### What the exercise asks
Collect the lines of the entries where "Expand" shows up.

Dataset excerpts
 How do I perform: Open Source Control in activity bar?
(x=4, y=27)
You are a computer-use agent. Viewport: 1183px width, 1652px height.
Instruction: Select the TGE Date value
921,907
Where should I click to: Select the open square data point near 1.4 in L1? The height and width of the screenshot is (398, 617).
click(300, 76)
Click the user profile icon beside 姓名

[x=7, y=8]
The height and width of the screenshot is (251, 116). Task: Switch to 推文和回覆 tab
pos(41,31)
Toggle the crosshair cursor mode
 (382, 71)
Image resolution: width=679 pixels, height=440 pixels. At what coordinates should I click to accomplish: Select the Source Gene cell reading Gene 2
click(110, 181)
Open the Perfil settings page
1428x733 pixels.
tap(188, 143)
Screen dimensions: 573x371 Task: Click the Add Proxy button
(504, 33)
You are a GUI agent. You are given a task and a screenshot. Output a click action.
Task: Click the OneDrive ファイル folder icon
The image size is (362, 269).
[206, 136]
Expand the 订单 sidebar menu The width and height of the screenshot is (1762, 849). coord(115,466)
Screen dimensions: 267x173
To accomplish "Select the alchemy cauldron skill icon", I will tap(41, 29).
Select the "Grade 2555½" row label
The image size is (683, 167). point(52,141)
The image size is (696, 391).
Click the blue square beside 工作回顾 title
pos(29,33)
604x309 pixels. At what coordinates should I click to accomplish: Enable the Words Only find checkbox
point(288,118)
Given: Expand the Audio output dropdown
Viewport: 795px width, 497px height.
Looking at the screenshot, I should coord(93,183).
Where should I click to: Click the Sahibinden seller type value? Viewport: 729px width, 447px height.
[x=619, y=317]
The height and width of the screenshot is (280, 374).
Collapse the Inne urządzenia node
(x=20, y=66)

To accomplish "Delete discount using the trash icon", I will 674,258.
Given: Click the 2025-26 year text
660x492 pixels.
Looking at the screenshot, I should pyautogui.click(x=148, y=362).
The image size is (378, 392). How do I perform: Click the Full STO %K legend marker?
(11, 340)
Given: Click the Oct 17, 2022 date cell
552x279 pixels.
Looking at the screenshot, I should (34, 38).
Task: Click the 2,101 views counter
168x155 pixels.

### Output for this exercise
Expand the 订单 sidebar menu The width and height of the screenshot is (1762, 849). coord(115,466)
Given: Expand the Audio output dropdown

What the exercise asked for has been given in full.